Aim of the exercise ▸ Rewrite the lines below as a numbered list with no blank lines, and leave out the pictures.

——

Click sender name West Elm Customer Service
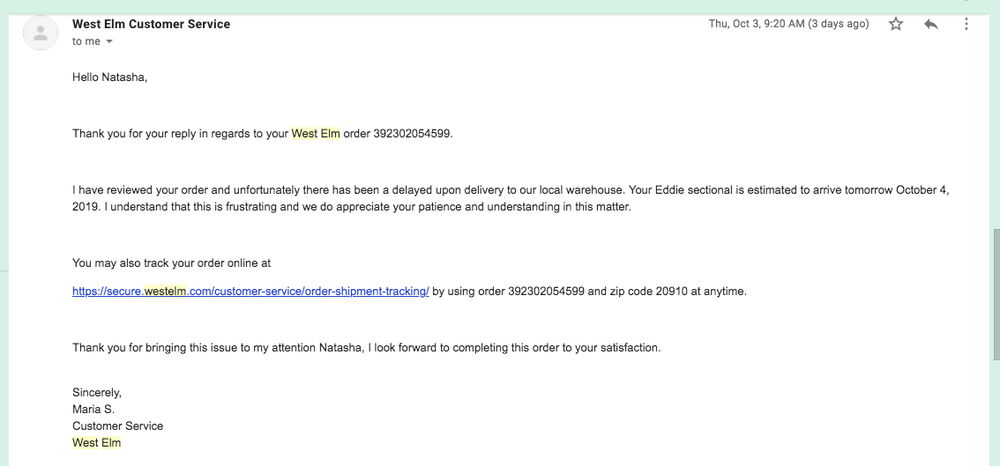The image size is (1000, 466). [x=151, y=24]
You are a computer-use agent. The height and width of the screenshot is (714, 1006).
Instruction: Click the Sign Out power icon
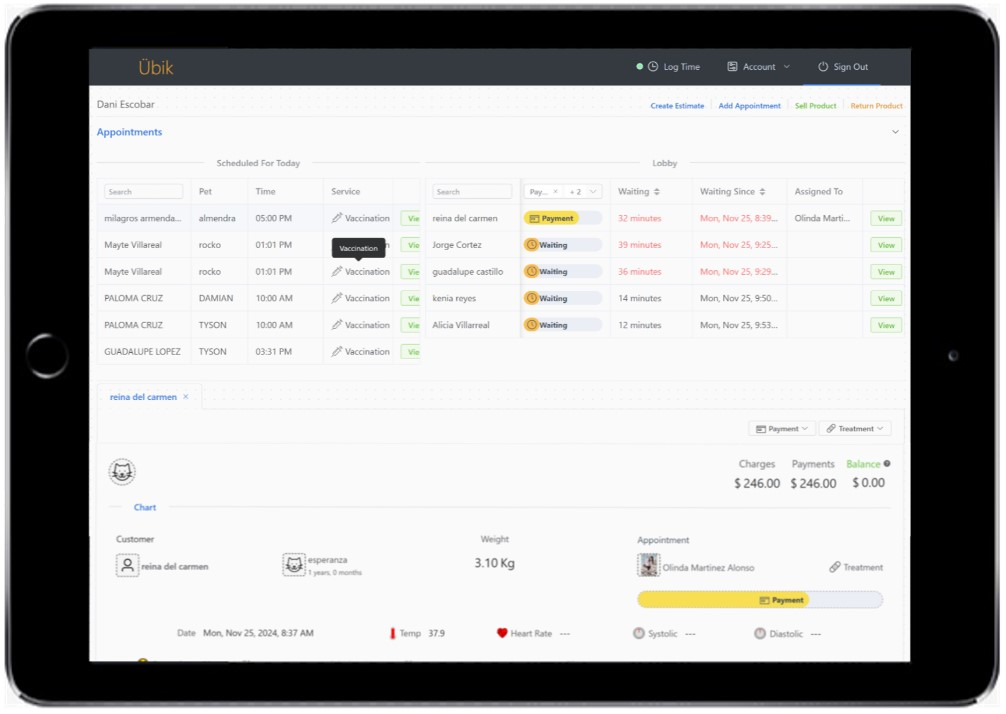point(823,67)
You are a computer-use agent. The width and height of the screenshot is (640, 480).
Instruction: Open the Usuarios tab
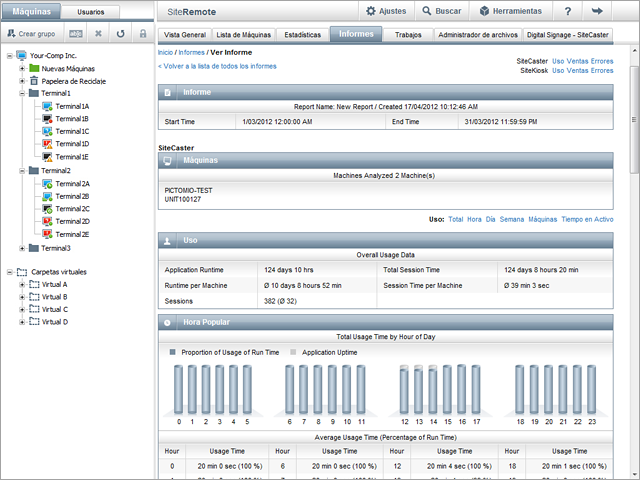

——

Task output ▸
1. Click sender name West Elm Customer Service
2. The image size is (1000, 466). [x=151, y=24]
3. You are a computer-use agent. The height and width of the screenshot is (714, 1006).
4. Instruction: Click the Sign Out power icon
5. point(823,67)
6. You are a computer-use agent. The width and height of the screenshot is (640, 480).
7. Instruction: Open the Usuarios tab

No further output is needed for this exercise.